From the data underneath, reproduce exactly the stretch that begins at the line with "Screen dimensions: 1456x824" and ends after the line with "Task: Send the Win+L lock shortcut".

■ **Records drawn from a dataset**
----

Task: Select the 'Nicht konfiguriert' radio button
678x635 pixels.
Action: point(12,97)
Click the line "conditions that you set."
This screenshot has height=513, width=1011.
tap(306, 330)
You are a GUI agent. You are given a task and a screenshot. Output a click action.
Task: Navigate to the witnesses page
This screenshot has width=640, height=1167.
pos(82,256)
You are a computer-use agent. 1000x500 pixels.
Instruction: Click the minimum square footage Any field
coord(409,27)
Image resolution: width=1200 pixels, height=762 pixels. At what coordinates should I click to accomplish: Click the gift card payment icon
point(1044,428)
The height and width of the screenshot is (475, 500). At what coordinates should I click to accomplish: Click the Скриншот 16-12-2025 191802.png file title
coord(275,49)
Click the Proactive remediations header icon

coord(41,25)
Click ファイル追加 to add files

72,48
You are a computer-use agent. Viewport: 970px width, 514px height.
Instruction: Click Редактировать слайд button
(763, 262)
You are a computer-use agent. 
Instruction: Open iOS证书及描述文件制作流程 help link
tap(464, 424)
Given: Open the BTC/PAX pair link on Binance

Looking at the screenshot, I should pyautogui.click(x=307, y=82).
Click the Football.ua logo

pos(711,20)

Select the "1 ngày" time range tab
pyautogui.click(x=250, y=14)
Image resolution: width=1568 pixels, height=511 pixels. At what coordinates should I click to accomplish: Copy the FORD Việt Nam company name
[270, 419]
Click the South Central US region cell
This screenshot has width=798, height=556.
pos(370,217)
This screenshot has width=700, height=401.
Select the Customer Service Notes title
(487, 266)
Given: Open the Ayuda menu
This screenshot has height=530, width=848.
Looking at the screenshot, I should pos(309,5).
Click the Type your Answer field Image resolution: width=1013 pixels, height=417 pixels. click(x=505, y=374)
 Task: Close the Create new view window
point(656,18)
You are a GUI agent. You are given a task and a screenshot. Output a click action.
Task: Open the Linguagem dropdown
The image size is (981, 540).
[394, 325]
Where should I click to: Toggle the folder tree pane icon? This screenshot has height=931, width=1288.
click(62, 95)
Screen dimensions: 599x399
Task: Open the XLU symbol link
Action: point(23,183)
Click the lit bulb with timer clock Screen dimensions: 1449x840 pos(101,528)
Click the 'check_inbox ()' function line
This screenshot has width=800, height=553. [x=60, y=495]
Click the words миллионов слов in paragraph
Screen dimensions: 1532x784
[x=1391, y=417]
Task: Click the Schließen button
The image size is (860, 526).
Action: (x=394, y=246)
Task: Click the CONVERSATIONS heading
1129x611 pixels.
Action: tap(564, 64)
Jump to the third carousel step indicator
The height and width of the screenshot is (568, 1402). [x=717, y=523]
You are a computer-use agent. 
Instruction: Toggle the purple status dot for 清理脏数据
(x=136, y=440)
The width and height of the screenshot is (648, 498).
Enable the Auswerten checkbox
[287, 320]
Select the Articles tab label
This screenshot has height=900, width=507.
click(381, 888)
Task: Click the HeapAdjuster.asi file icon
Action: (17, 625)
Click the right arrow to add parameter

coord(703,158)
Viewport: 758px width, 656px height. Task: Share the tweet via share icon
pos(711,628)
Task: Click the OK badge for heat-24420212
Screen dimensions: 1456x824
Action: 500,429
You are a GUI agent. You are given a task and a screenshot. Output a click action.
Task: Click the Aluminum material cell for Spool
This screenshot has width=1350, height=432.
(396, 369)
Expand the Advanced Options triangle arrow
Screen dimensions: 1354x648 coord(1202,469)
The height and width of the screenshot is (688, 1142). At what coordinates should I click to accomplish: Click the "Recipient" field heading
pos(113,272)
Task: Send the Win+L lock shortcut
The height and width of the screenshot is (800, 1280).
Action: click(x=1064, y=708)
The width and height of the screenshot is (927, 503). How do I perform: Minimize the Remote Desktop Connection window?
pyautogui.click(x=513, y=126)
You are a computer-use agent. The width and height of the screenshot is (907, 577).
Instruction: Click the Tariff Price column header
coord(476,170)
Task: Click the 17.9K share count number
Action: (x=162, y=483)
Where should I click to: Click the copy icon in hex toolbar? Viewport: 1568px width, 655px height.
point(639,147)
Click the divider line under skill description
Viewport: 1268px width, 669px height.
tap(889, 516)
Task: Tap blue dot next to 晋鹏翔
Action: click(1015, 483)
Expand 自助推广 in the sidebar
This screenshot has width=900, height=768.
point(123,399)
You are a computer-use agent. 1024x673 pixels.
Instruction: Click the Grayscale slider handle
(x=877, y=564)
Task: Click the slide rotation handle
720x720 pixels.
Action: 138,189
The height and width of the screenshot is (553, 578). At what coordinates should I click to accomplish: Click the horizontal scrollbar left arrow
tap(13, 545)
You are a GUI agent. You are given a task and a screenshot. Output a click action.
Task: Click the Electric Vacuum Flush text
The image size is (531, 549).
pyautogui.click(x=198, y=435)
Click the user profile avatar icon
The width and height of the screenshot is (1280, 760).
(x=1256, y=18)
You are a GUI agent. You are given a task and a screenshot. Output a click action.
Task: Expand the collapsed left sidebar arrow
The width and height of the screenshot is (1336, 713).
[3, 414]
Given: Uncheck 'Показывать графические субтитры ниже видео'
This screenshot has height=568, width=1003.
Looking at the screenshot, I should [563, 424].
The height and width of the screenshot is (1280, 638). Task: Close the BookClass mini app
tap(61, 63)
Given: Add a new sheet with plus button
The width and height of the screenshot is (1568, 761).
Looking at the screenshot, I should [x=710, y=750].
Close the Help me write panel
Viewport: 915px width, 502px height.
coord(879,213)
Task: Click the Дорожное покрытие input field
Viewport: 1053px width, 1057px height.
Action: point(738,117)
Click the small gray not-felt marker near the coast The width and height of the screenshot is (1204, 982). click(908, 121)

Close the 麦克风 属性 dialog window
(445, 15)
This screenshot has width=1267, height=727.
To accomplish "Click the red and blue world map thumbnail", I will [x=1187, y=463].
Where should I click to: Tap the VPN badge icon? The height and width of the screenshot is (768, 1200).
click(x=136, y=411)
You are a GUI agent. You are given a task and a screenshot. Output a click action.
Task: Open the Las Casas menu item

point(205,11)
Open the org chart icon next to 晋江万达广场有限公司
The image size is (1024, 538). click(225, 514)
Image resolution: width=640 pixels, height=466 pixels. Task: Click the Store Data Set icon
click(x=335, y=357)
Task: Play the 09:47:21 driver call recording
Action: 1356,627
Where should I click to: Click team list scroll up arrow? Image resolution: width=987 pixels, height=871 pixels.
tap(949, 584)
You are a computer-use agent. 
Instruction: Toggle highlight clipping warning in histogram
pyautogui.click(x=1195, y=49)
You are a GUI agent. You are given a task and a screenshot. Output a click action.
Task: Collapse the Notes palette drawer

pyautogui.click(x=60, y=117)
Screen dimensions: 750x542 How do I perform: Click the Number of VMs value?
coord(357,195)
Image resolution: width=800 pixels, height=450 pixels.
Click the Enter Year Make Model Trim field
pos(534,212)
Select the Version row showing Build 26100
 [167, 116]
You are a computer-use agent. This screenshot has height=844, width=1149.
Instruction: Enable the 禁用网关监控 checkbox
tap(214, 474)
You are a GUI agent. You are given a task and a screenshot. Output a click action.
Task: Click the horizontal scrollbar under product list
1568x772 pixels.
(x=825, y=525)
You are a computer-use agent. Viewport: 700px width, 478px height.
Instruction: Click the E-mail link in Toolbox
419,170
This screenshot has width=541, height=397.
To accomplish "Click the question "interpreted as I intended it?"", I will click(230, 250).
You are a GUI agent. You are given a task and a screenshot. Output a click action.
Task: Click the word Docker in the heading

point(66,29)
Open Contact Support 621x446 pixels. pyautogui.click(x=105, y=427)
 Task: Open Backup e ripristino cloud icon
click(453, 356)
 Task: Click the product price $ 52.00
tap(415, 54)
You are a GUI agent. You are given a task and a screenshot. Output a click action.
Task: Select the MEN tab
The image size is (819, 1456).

----

■ **RESPONSE TO THE EXERCISE**
Screen dimensions: 1456x824
Action: 500,429
You are a GUI agent. You are given a task and a screenshot. Output a click action.
Task: Click the Aluminum material cell for Spool
This screenshot has width=1350, height=432.
(396, 369)
Expand the Advanced Options triangle arrow
Screen dimensions: 1354x648 coord(1202,469)
The height and width of the screenshot is (688, 1142). At what coordinates should I click to accomplish: Click the "Recipient" field heading
pos(113,272)
Task: Send the Win+L lock shortcut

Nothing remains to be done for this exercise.